At 19, whilst studying film, Victor found his long-lost great aunt Marcelle in Rome. She had moved from Judaism to Christianity, from Lebanon to Italy, changed her name and kept a secret for a lifetime. He started to make a documentary about her life. Twenty years later, he may be about to finally complete it…
Having grappled with her story for so long, with the benefit of hindsight and his own maturity he now feels ready to do that story justice. Using the interviews he recorded with Marcelle alongside art projections, text, live music and movement he has created this multimedia piece to look into intergenerational shame, family secrets, history and what’s left when we’re gone. In this moving performance Victor loves Marcelle but doesn’t always like her.
The Death & Life of All of Us combines intimate storytelling, text, documentary footage of interviews with Marcelle and live music from multi-instrumentalist Enrico Aurigemma, against an art installation backdrop created by co-director and visual artist Yorgos Petrou with choreography devised by movement director and performance artist Jennifer Jackson.
The show is also about Victor coming into his queerness, about getting past the toxic shame handed down to us throughout the generations. It takes stories of those who are often hidden in society and represented in his identity (queers, migrants, Jews, Middle Easterns, Latin Americans and others), people seen as different, making their unique personal stories completely universal. Esses aims to rewrite history in his own terms and encourage the audience to access their own pasts and do the same.

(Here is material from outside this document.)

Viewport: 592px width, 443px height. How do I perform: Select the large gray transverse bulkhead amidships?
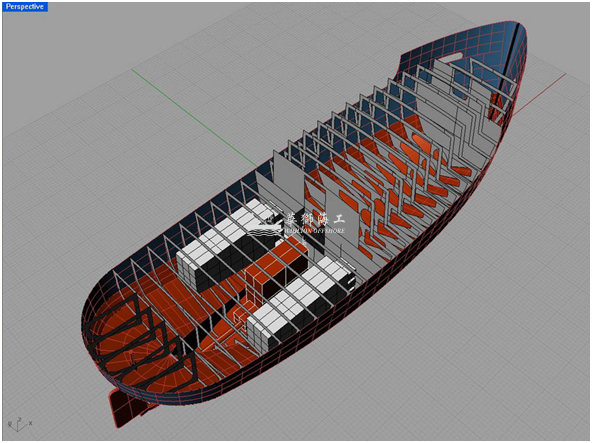click(288, 185)
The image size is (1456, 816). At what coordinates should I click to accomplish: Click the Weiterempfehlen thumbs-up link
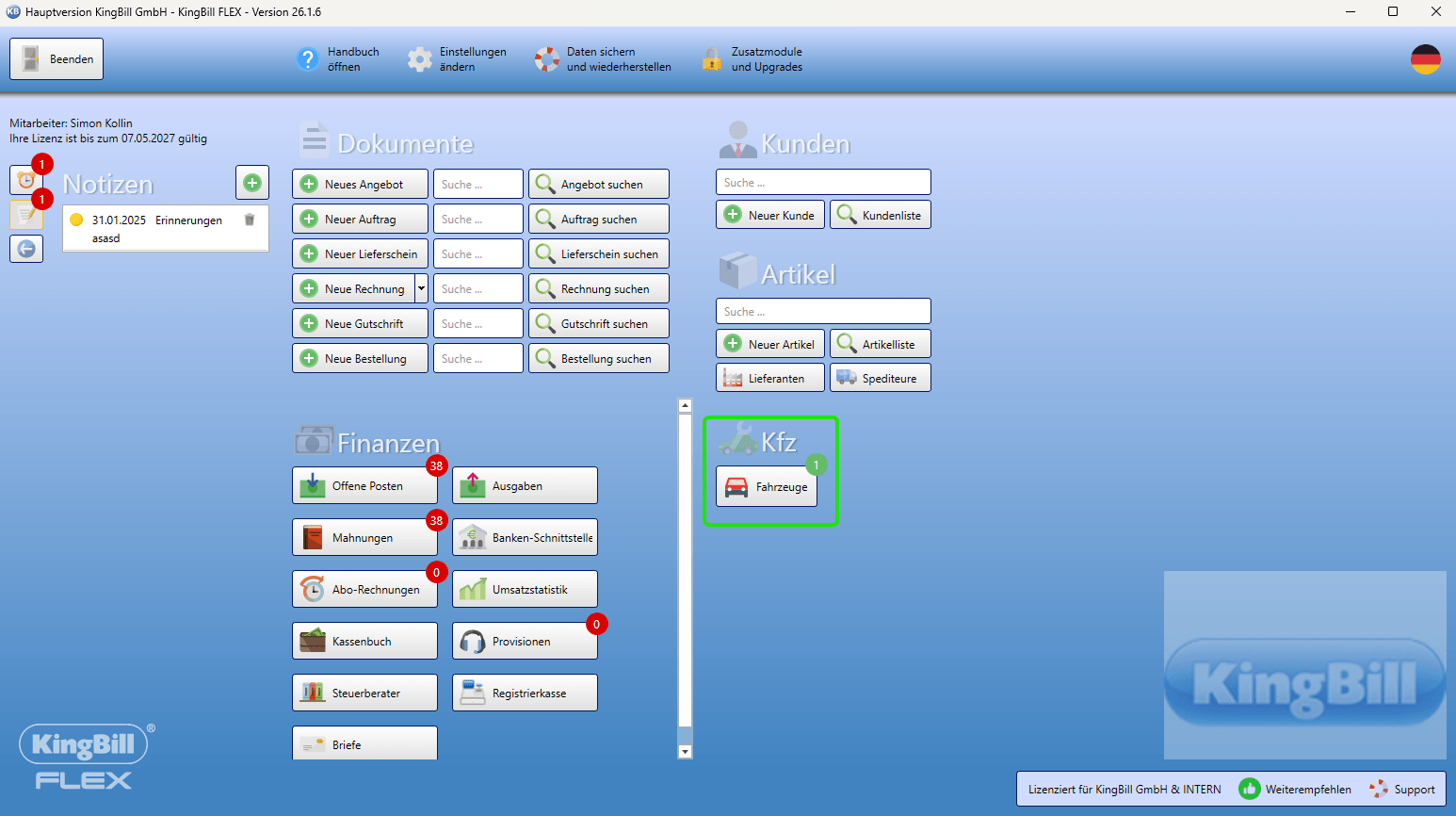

Victor invites the audience into his poetic, intimate, subtle and warm space that is absorbing and comfortable yet contains moments of gut-punching revelation. He said ‘I want the show to invite audiences to understand how, in a world with so much migration, rising antisemitism, xenophobia and queerphobia, we can all meet together to celebrate that we are all unique and complex, wonderful and awful. To be human is to be multifaceted and often intersectional’.